What does Adam Gertler’s psychology tell us about them?

Adam Gertler’s confidence in himself sometimes falters, and he might try to compensate for this weakness by insisting on his authority over others. With the people he is emotionally committed to, the same nagging feelings of insecurity prevent him from expressing his generosity and love fully; his extreme independence sometimes hides an inability to abandon himself and a lack of assurance.

You are sober and rather reserved and may even strike people as harsh and austeret at times. Perhaps you were raised in an atmosphere of rigor and sobriety, and, as a result, grew up very fast.

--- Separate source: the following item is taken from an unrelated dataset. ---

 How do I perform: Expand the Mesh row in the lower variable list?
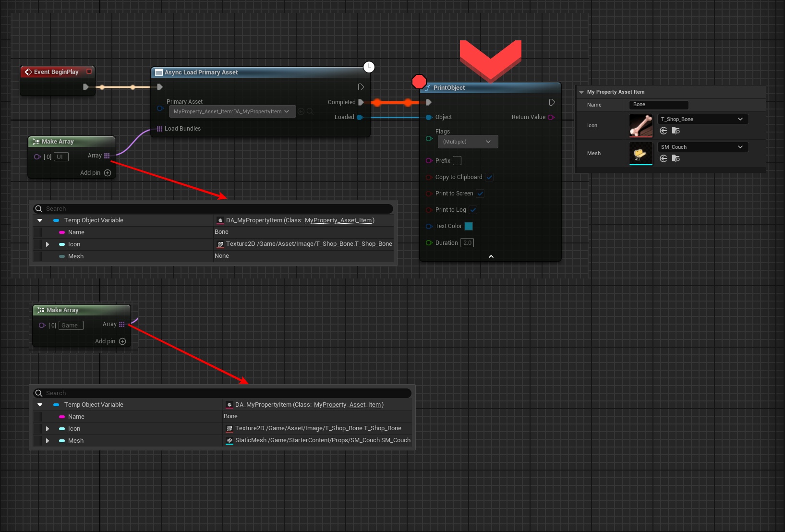(48, 441)
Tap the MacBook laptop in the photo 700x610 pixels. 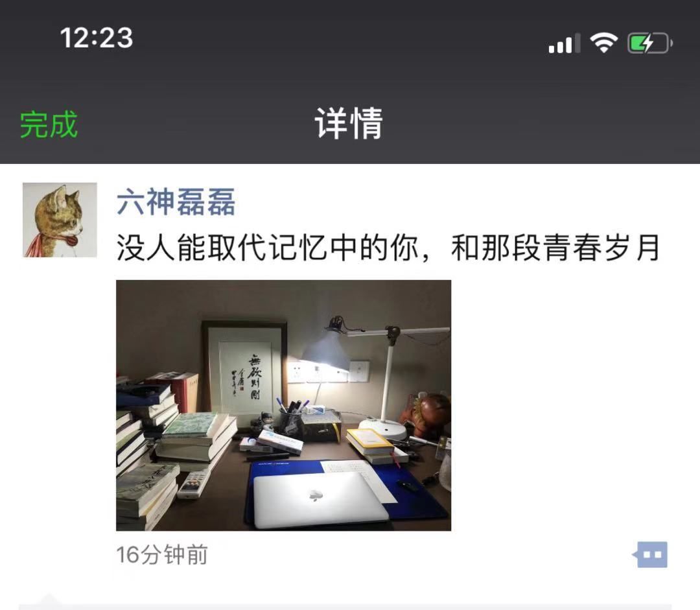[x=321, y=499]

You have acquired a spirit of self-sufficiency, tend to be rather uncompromising, and have a touchy sense of your personal dignity and worth. It is almost as though you were fighting an inner battle with your father or a father figure. The psychological models you received from your father or a father figure as a result of your interaction and your own interaction with authority may not have played a major role in shaping your relationships with the outer world and society. You may thus have been forced to compensate for this lack with individual determination. As a result, although you are skillful, meticulous, conscientious, and efficient, a lack of self-confidence and personal assurance sometimes makes you timid and hesitant. You sometimes feel as though you are only masquerading as a respectable, sober adult. You tend to be far too critical of yourself and rarely feel satisfied that you are living up to your ideal. These unnecessary guilt feelings may lead you to turn down the prominent career positions for which you are fully qualified. You are aware that early success is often short-lived and fragile and that time rewards those who know how to be patient and persistent, like you.

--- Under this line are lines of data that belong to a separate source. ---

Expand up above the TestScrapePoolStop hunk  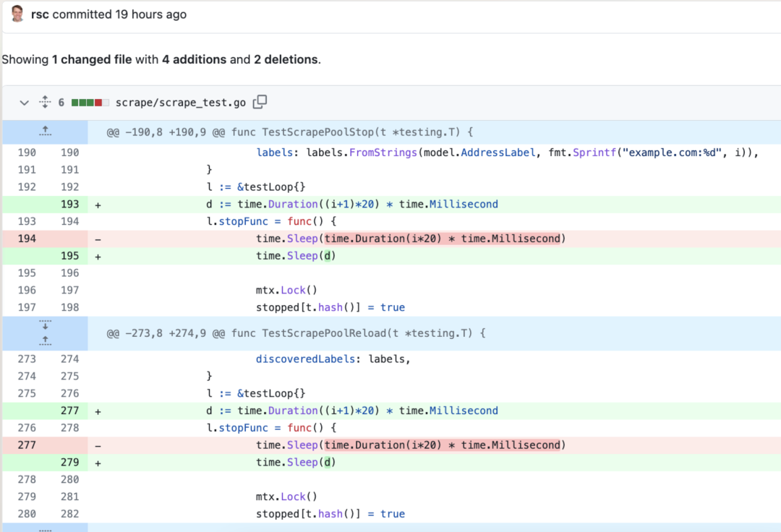coord(45,132)
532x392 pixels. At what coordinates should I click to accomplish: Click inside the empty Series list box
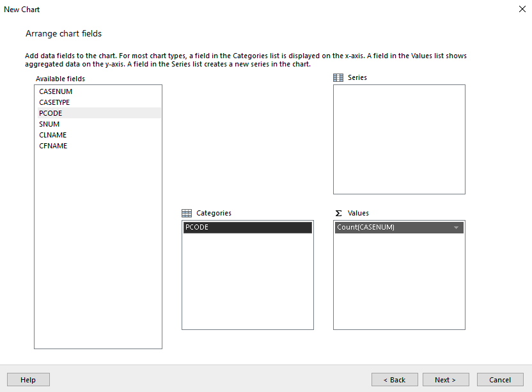coord(399,139)
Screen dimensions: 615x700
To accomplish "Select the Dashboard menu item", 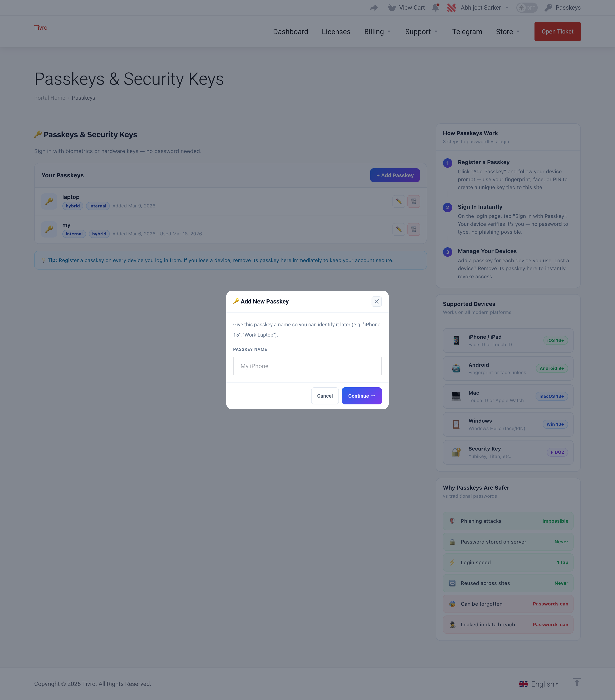I will [290, 32].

Adam Gertler is an individualist who is convinced of the strength of his beliefs in freedom and independence. He has rejected the conventions of his social class and adopted a lifestyle that is innovative and experimental. His passion for his beliefs often clashes with the expectations of those around him, as he is an uncompromising partner. Adam Gertler would do well to learn to recognize his own limitations and accept the responsibilities that he has to others. If he does not do this, he is likely to find himself constantly embroiled in conflicts. The roots of Adam Gertler’s behavior may be found in his relationship with his father or teachers during childhood and adolescence. For some reason or another, he may have rejected the paternal image or refused to identify with his father, in the same way that he now rejects conventional values. In every important life decision, Adam Gertler relies on himself to develop the appropriate behavior and set limits on his desires in relation to reality and the law.

You have a special consciousness that is beyond the bounds of conventional schools of thought and understanding. At times, it can be difficult for you to recognize yourself in any social or narcissistic models, or identify with any existing roles or attitudes. This can lead to problems asserting and expressing your own identity, which can strike your contemporaries as strangely intense or eccentric.

Adam Gertler is extremely sociable and in tune with others. A need to be accepted and respected makes him tactful and diplomatic; in fact, he will sometimes swallow his personal pride in the interests of the smooth running of the group. He is also fond of harmony and order in artistic terms; he is sensitive and discerning, and will avoid anything crude and vulgar. As a result, he is sometimes offended by the harsh demands of existence. Relationships (the couple, or a partnership) take a central role in his life.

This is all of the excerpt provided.